_Required work_
Lines from the beginning of the data below through the one containing "Task: Click the right pane forward arrow" are to be printed exactly as they appear.

[Items from a dataset]
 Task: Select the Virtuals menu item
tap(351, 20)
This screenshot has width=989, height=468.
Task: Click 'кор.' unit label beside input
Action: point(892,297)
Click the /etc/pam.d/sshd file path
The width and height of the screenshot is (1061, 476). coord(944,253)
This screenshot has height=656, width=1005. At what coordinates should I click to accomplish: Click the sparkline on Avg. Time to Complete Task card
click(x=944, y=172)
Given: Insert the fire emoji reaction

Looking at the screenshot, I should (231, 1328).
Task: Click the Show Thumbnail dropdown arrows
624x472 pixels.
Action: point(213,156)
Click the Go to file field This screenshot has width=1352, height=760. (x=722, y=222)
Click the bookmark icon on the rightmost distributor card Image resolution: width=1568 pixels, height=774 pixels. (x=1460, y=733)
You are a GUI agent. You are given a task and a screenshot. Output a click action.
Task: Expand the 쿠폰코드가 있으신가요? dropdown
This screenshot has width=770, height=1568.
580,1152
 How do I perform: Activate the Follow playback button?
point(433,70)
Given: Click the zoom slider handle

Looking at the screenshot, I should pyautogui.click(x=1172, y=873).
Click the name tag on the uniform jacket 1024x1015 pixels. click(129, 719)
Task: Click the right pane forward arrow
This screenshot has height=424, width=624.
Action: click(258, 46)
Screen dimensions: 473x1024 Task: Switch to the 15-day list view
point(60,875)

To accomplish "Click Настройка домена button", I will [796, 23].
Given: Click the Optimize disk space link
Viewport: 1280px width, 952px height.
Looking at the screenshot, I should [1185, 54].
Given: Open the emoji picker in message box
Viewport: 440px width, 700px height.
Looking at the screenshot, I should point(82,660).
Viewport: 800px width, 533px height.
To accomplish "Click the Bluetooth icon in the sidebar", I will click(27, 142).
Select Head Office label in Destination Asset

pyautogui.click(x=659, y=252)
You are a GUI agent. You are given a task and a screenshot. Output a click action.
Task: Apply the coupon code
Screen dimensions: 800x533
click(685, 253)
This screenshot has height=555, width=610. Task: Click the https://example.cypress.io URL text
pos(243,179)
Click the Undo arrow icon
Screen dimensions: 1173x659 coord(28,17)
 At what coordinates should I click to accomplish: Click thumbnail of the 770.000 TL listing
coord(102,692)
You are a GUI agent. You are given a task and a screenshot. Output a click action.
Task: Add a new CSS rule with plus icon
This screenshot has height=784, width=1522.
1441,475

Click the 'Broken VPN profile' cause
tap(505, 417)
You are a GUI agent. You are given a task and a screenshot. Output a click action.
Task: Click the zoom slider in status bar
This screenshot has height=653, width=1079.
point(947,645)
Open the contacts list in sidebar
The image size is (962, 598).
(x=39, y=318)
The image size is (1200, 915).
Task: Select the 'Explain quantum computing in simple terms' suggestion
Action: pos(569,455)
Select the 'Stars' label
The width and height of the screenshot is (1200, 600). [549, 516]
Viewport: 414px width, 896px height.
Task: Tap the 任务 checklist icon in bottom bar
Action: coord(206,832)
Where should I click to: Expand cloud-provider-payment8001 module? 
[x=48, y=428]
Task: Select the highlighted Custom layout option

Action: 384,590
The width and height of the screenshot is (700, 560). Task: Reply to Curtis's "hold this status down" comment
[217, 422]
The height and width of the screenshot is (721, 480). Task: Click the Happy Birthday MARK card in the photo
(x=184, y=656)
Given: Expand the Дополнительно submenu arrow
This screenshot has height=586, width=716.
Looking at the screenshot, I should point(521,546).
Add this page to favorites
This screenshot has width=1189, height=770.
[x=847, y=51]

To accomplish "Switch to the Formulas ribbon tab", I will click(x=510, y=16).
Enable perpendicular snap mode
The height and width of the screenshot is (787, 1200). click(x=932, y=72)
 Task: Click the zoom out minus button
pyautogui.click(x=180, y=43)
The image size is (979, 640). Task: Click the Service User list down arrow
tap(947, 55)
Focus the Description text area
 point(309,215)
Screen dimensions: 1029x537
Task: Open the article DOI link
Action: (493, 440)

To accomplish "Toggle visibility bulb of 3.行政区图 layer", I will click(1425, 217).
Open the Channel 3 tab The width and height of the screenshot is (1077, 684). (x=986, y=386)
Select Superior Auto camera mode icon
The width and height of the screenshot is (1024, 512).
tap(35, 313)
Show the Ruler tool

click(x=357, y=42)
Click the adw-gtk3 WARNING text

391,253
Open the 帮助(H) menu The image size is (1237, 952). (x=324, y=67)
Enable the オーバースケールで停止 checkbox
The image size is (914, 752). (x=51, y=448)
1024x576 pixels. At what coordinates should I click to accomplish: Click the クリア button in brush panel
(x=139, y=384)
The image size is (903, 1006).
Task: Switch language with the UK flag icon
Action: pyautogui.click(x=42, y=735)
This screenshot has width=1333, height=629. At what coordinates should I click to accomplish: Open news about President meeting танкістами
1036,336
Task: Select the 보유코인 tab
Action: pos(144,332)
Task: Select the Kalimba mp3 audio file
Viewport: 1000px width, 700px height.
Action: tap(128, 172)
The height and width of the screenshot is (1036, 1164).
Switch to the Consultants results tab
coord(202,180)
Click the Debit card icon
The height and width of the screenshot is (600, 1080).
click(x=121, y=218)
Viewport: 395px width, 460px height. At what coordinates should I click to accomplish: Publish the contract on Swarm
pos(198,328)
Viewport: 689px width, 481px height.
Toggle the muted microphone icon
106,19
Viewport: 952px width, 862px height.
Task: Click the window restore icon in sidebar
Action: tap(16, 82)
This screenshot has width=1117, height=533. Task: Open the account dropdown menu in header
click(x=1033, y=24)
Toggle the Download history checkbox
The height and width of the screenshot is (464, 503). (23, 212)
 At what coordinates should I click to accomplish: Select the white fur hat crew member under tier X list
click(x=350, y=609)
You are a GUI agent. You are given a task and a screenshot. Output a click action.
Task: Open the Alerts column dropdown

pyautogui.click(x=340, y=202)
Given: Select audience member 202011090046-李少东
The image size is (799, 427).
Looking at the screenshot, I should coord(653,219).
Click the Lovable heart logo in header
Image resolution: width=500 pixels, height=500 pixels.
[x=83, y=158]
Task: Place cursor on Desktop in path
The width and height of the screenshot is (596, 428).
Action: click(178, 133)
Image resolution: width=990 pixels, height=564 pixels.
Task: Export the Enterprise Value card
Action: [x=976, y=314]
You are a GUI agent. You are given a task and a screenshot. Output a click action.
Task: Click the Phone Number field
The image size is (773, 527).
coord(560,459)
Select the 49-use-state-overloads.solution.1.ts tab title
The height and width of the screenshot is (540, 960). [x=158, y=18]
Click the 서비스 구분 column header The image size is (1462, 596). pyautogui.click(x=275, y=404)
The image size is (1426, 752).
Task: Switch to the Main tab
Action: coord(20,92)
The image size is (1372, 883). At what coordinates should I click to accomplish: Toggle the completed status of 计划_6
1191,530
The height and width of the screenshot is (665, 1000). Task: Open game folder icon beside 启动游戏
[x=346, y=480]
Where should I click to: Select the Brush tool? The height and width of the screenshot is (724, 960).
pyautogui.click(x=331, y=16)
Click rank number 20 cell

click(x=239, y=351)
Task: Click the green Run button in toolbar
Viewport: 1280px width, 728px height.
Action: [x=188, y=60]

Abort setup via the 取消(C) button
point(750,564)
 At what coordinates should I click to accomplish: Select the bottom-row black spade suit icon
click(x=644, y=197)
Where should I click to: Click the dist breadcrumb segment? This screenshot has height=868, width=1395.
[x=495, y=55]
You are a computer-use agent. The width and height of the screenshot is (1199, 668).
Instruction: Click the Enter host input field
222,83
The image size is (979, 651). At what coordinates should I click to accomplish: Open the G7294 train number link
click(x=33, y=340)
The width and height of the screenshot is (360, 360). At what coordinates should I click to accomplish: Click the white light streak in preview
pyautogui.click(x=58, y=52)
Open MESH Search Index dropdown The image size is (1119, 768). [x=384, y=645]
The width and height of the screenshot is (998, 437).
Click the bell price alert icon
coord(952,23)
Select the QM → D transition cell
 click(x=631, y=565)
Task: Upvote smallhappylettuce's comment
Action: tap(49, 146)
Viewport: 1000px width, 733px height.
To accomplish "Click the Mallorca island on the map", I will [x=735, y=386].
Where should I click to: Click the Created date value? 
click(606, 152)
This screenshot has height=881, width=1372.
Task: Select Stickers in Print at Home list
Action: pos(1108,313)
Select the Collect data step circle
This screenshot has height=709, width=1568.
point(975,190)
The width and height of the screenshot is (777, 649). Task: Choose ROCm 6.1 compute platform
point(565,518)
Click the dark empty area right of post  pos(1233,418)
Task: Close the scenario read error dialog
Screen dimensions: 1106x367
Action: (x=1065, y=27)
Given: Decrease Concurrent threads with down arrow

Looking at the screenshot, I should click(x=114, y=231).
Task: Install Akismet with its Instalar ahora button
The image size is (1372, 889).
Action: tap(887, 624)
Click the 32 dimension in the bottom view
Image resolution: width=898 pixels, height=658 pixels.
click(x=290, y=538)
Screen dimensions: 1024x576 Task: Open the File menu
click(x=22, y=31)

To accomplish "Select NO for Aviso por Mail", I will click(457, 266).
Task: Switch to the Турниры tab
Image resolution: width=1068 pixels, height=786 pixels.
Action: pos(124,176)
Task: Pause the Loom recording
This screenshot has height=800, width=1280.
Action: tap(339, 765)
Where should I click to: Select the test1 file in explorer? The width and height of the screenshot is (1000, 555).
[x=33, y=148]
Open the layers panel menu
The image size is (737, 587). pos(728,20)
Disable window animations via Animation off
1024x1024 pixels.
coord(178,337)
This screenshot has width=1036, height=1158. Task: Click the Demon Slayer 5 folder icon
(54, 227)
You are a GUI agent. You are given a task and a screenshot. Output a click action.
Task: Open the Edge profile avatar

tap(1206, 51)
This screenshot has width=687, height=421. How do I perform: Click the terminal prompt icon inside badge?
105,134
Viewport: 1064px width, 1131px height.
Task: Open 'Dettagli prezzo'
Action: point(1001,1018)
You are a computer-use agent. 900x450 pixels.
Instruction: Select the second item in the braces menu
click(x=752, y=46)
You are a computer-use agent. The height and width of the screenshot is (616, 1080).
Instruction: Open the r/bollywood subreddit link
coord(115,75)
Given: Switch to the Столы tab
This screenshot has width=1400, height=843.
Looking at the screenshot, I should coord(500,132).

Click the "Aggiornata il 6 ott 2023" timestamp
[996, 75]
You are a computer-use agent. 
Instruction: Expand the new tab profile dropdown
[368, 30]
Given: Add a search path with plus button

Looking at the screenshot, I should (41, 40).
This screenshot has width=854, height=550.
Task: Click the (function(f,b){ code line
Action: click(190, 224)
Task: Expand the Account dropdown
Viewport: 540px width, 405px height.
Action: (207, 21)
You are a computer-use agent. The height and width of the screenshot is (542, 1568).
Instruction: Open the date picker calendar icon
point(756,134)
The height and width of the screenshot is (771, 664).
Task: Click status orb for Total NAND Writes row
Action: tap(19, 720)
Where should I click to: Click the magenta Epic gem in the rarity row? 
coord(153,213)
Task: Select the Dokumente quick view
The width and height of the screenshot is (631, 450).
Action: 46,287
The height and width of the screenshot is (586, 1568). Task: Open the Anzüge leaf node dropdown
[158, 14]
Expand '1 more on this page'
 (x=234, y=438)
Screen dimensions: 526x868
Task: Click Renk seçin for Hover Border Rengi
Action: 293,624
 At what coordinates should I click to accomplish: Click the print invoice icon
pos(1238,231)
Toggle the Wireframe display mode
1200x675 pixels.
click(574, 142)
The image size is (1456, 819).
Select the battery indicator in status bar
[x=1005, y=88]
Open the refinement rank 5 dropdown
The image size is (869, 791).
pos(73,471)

_Answer to this problem_
 Task: Select the Virtuals menu item
tap(351, 20)
This screenshot has width=989, height=468.
Task: Click 'кор.' unit label beside input
Action: point(892,297)
Click the /etc/pam.d/sshd file path
The width and height of the screenshot is (1061, 476). coord(944,253)
This screenshot has height=656, width=1005. At what coordinates should I click to accomplish: Click the sparkline on Avg. Time to Complete Task card
click(x=944, y=172)
Given: Insert the fire emoji reaction

Looking at the screenshot, I should (231, 1328).
Task: Click the Show Thumbnail dropdown arrows
624x472 pixels.
Action: point(213,156)
Click the Go to file field This screenshot has width=1352, height=760. (x=722, y=222)
Click the bookmark icon on the rightmost distributor card Image resolution: width=1568 pixels, height=774 pixels. (x=1460, y=733)
You are a GUI agent. You are given a task and a screenshot. Output a click action.
Task: Expand the 쿠폰코드가 있으신가요? dropdown
This screenshot has width=770, height=1568.
580,1152
 How do I perform: Activate the Follow playback button?
point(433,70)
Given: Click the zoom slider handle

Looking at the screenshot, I should pyautogui.click(x=1172, y=873).
Click the name tag on the uniform jacket 1024x1015 pixels. click(129, 719)
Task: Click the right pane forward arrow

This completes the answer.